■ **PROBLEM DESCRIPTION**:
What's needed is an exact copy of all the data below, without pictures.

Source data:
________________

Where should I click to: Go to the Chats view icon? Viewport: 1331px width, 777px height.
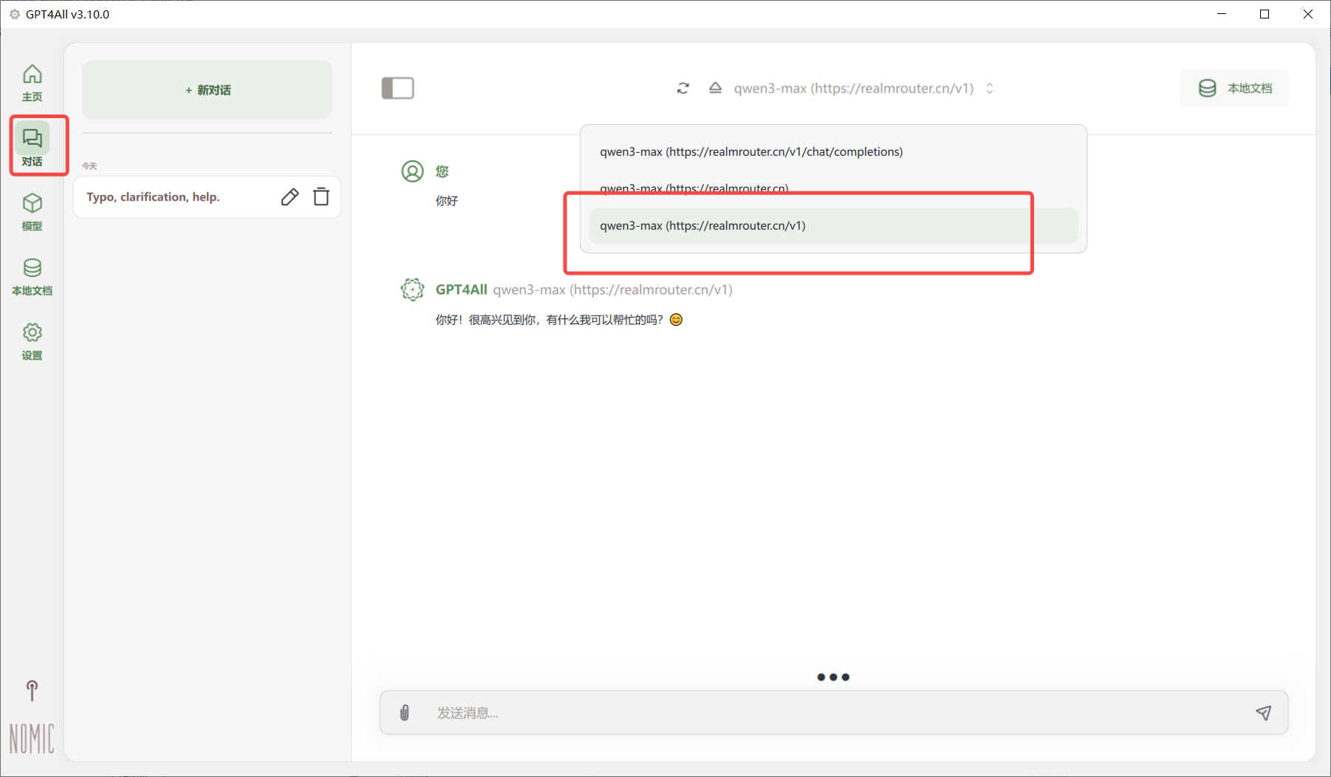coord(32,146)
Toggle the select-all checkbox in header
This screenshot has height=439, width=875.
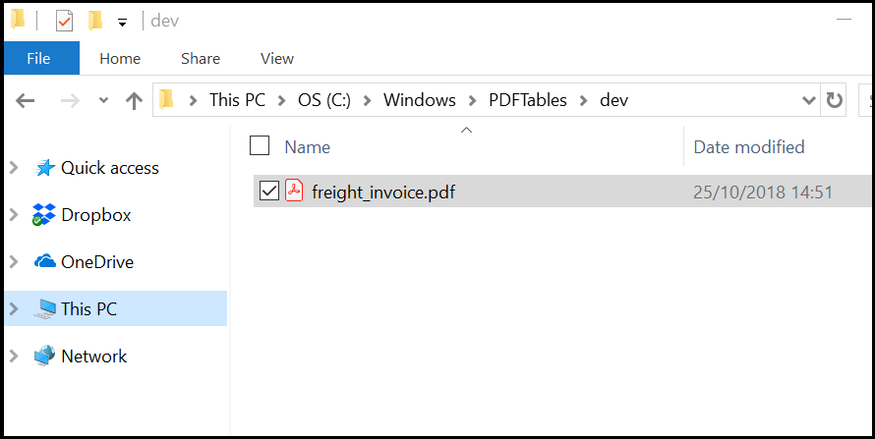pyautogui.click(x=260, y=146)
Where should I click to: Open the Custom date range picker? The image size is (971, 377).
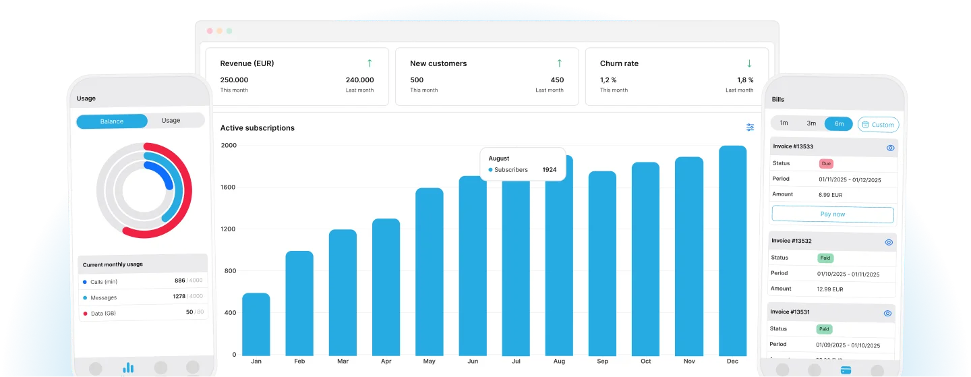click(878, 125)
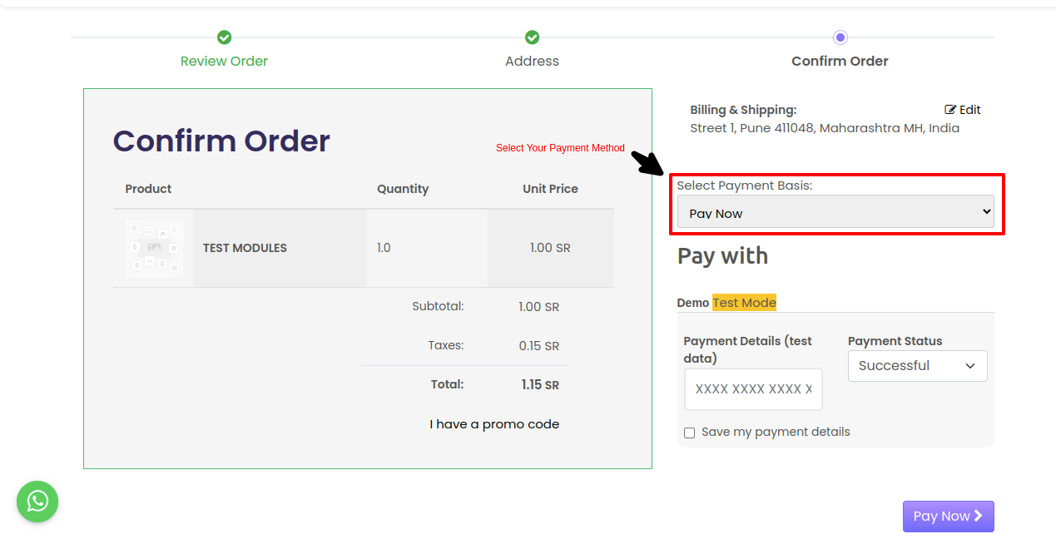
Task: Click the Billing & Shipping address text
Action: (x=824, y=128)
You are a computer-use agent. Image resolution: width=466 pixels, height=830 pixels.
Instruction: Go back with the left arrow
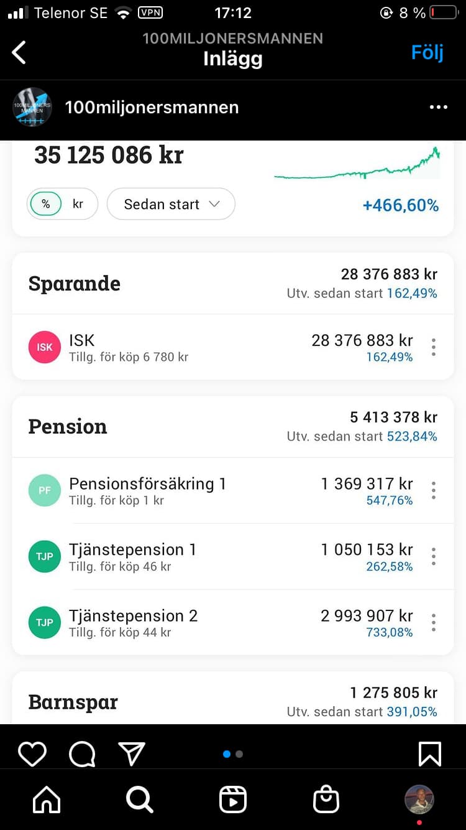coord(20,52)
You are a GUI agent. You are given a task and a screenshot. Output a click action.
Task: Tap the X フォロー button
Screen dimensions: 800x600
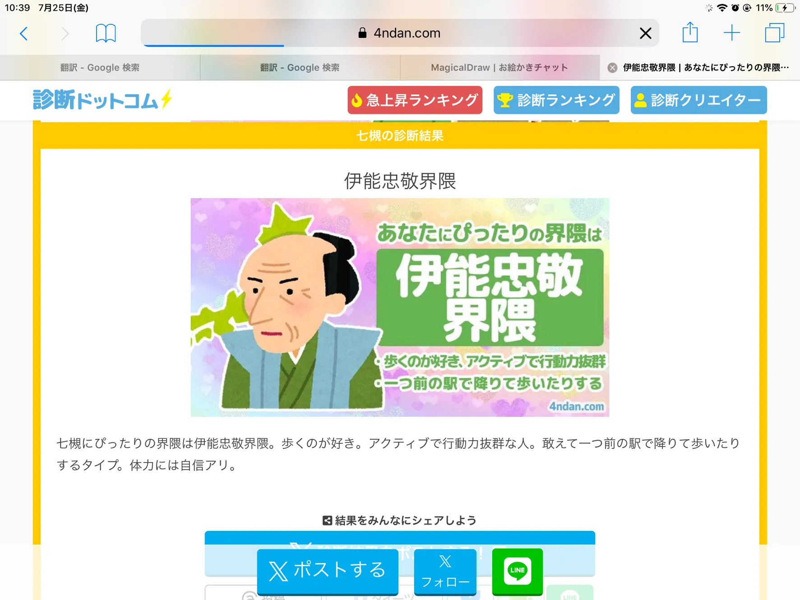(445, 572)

________________

■ **RESPONSE TO THE TASK**:
Where should I click to: Go to the Chats view icon? Viewport: 1331px width, 777px height.
coord(32,146)
Toggle the select-all checkbox in header
This screenshot has height=439, width=875.
pyautogui.click(x=260, y=146)
Where should I click to: Open the Custom date range picker? The image size is (971, 377).
click(878, 125)
Task: Click the Billing & Shipping address text
Action: (x=824, y=128)
You are a computer-use agent. Image resolution: width=466 pixels, height=830 pixels.
Instruction: Go back with the left arrow
coord(20,52)
You are a GUI agent. You are given a task and a screenshot. Output a click action.
Task: Tap the X フォロー button
Screen dimensions: 800x600
(445, 572)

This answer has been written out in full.